Quote word for word the part of the listing that begins with the line containing "Locate an element on the screen. The" and continues through the end of the listing, including both of those ends. Leave the pictures out of your answer.

(RECORDS PROVIDED begins)

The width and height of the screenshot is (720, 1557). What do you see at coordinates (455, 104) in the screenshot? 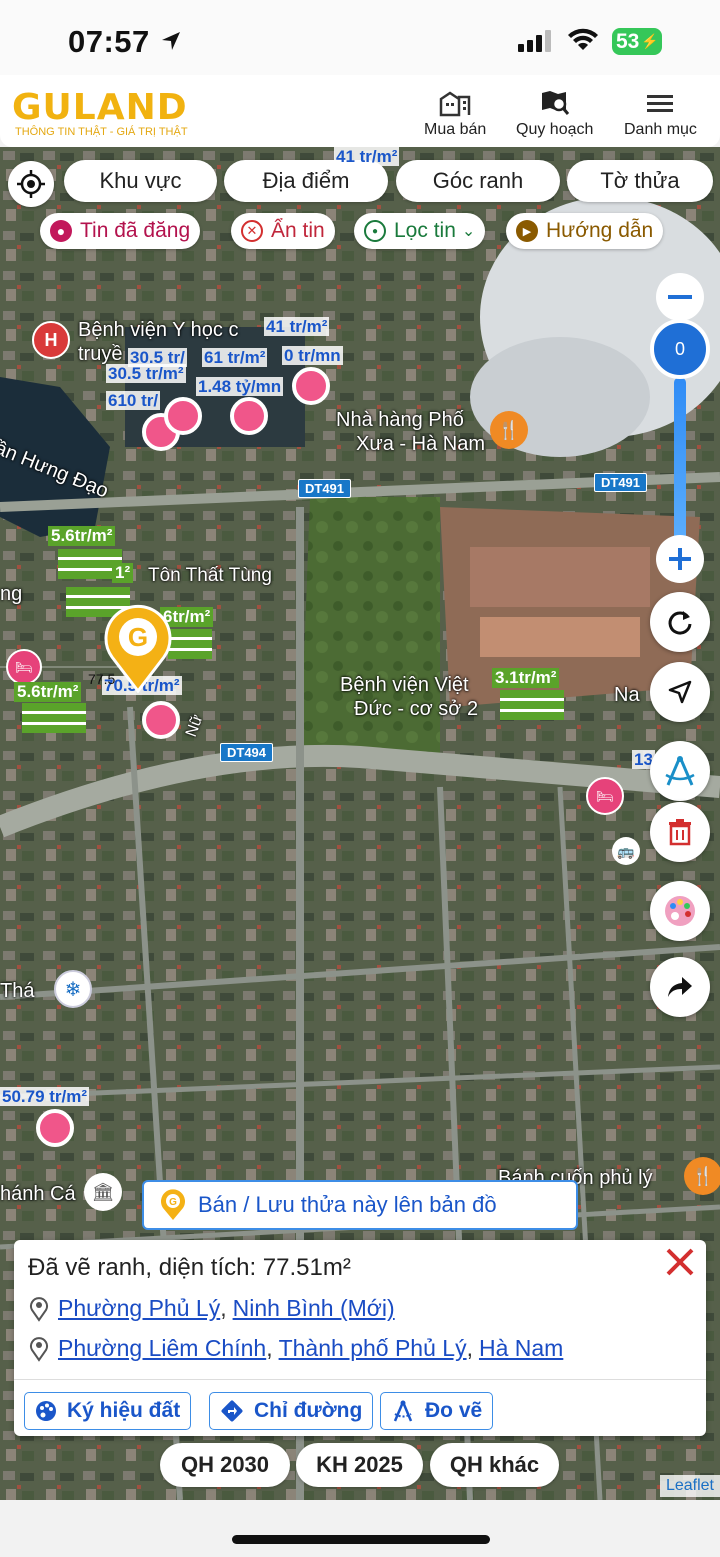
I see `building-icon` at bounding box center [455, 104].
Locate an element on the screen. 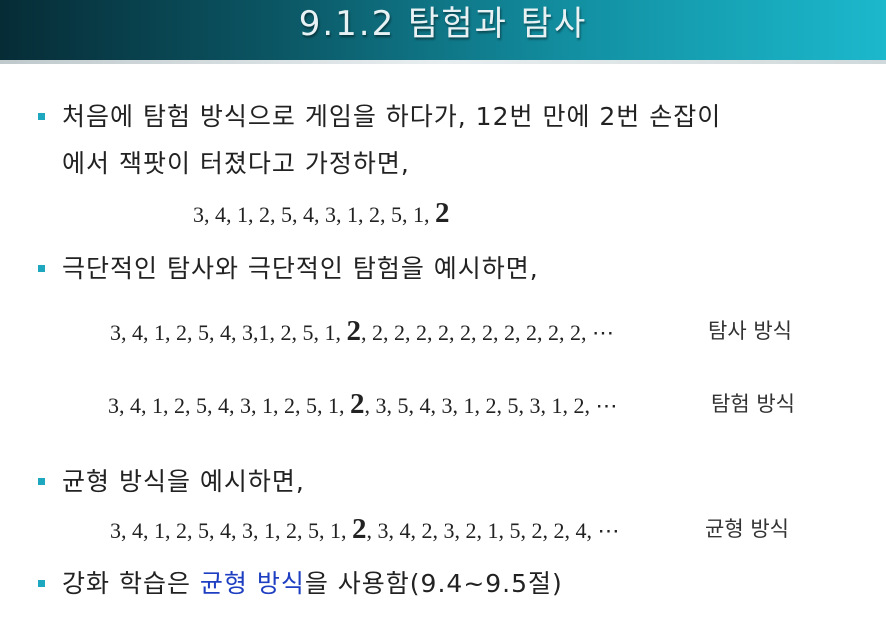 Image resolution: width=886 pixels, height=620 pixels. bullet-4-text: 강화 학습은 균형 방식을 사용함(9.4~9.5절) is located at coordinates (312, 584).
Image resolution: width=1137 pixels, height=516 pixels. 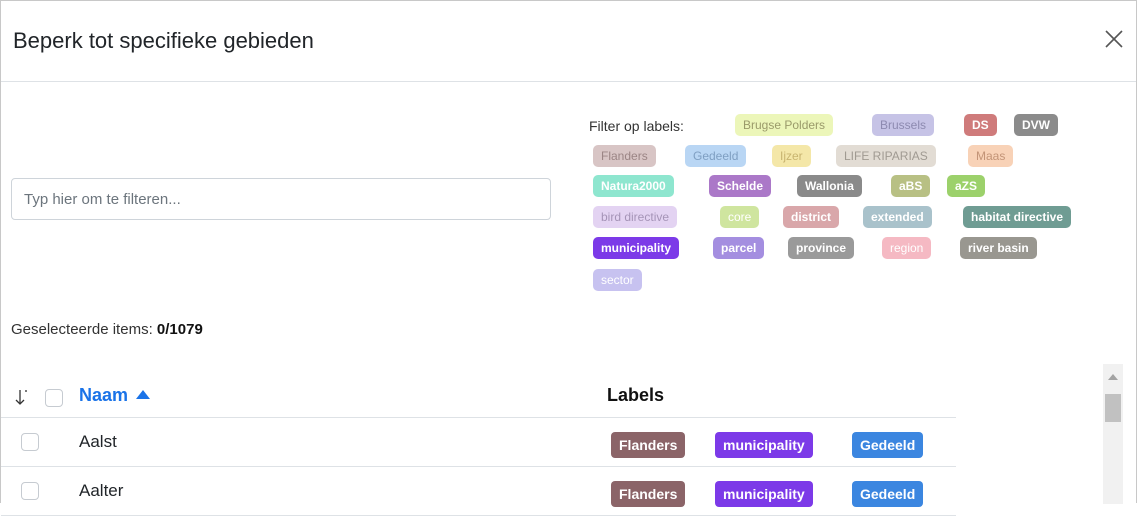 What do you see at coordinates (54, 398) in the screenshot?
I see `select-all-checkbox` at bounding box center [54, 398].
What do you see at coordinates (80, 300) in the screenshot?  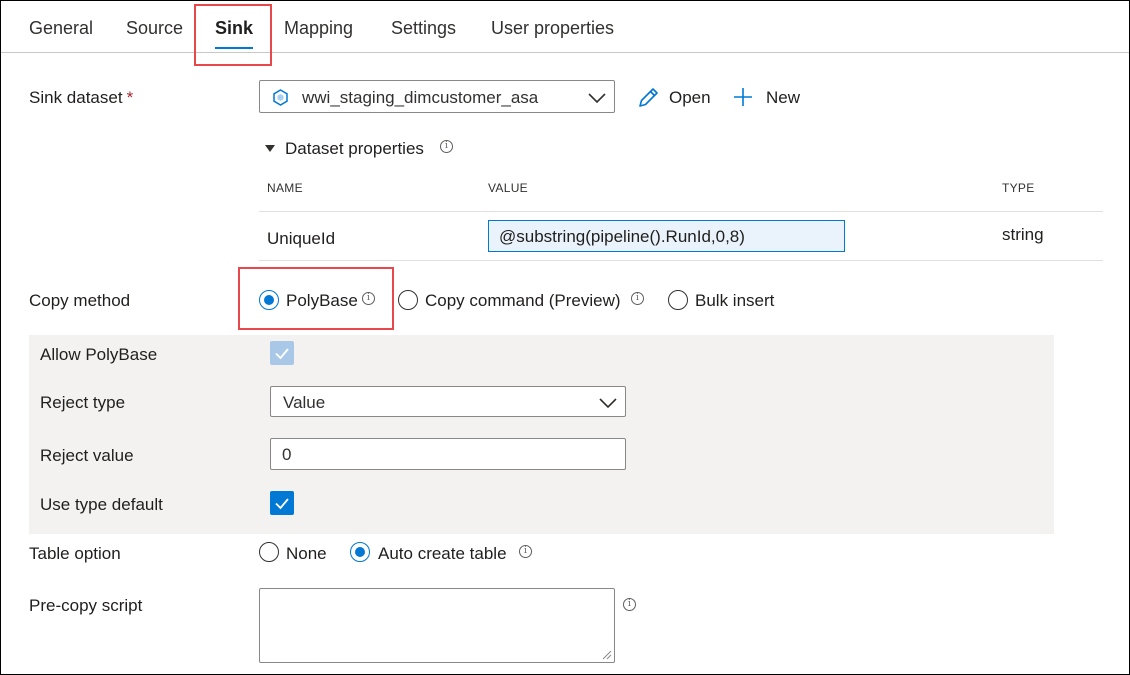 I see `copy-method-label: Copy method` at bounding box center [80, 300].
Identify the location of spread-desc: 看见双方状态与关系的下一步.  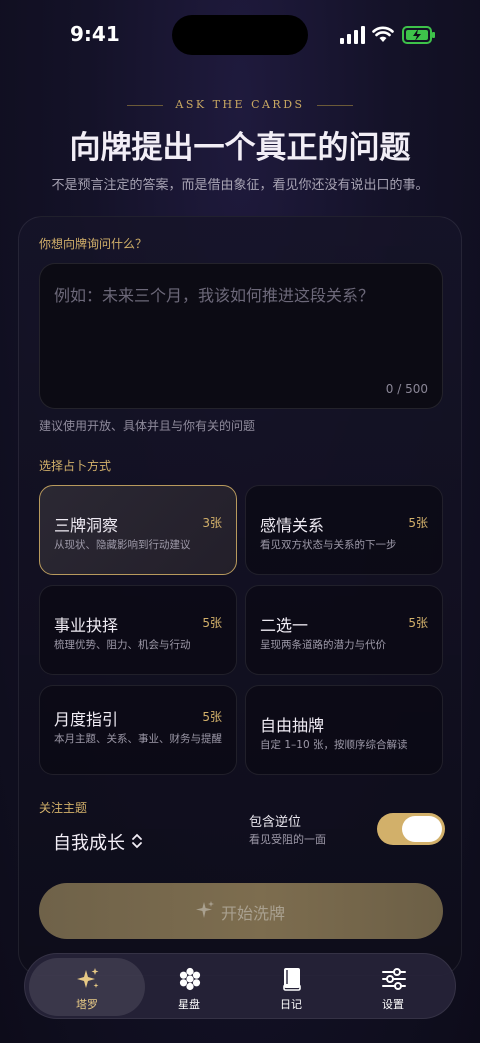
(328, 545).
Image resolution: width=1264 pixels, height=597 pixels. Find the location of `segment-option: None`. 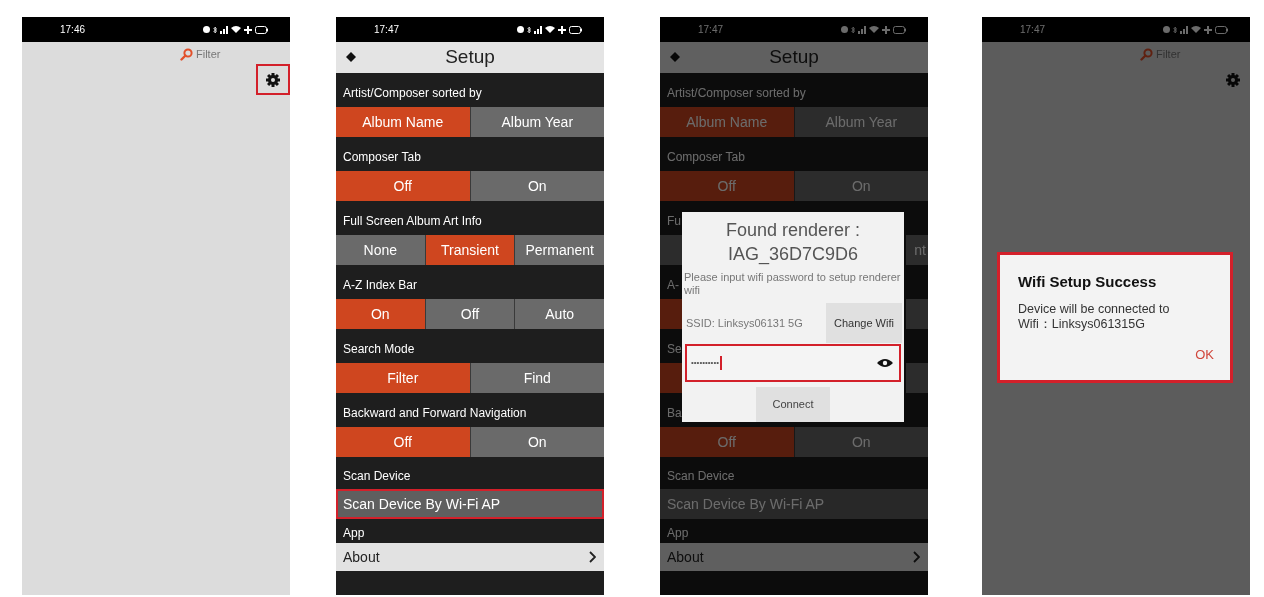

segment-option: None is located at coordinates (380, 250).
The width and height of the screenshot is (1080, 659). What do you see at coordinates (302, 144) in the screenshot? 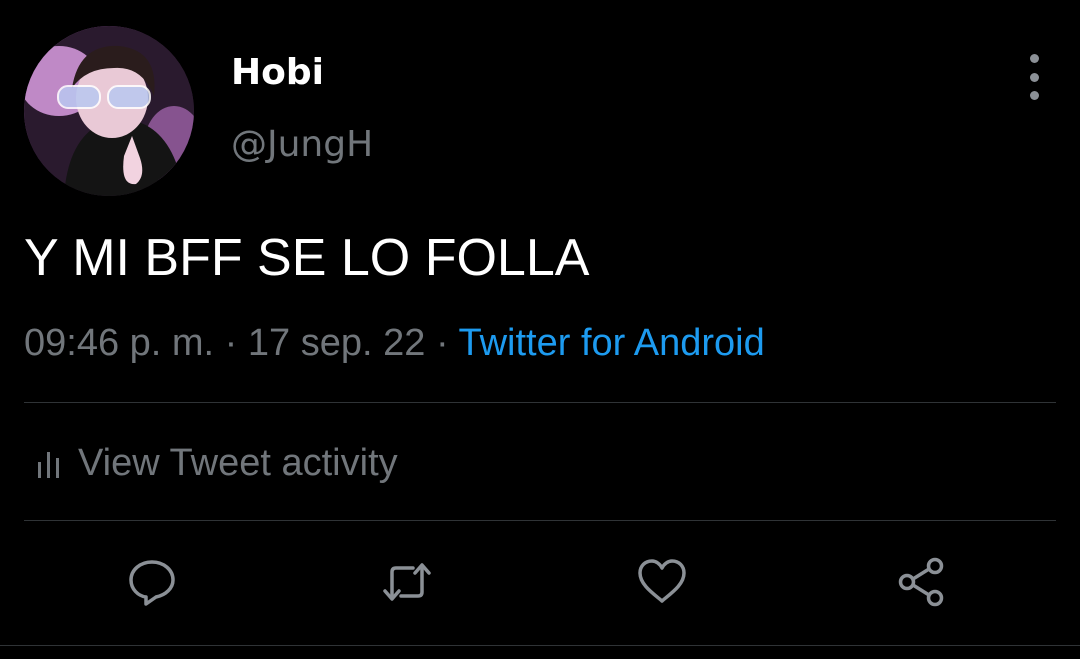
I see `user-handle: @JungH` at bounding box center [302, 144].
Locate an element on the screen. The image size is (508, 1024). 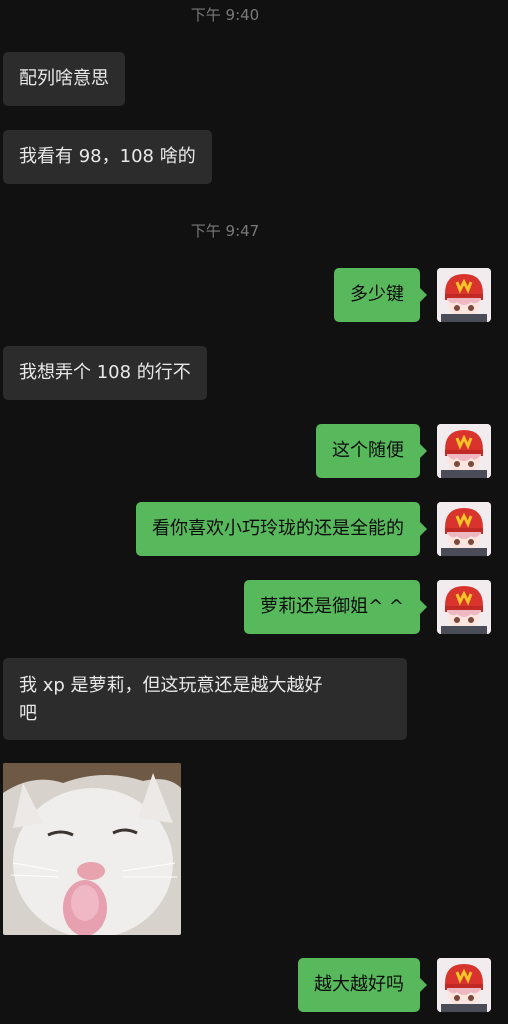
outgoing-message: 萝莉还是御姐^ ^ is located at coordinates (336, 607).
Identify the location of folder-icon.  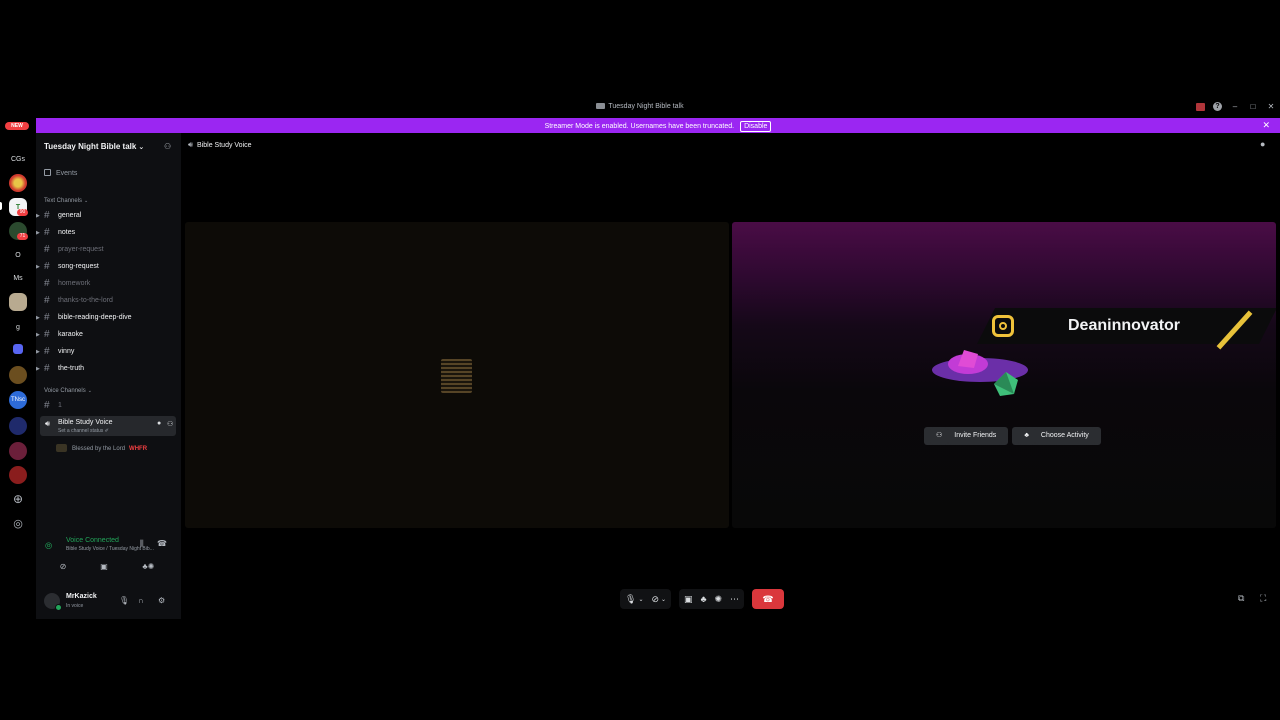
(18, 349).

(RECORDS PROVIDED ends)

__ANSWER__.
Locate an element on the screen. The image size is (508, 1024). 
outgoing-message: 萝莉还是御姐^ ^ is located at coordinates (336, 607).
Identify the location of folder-icon.  
(18, 349).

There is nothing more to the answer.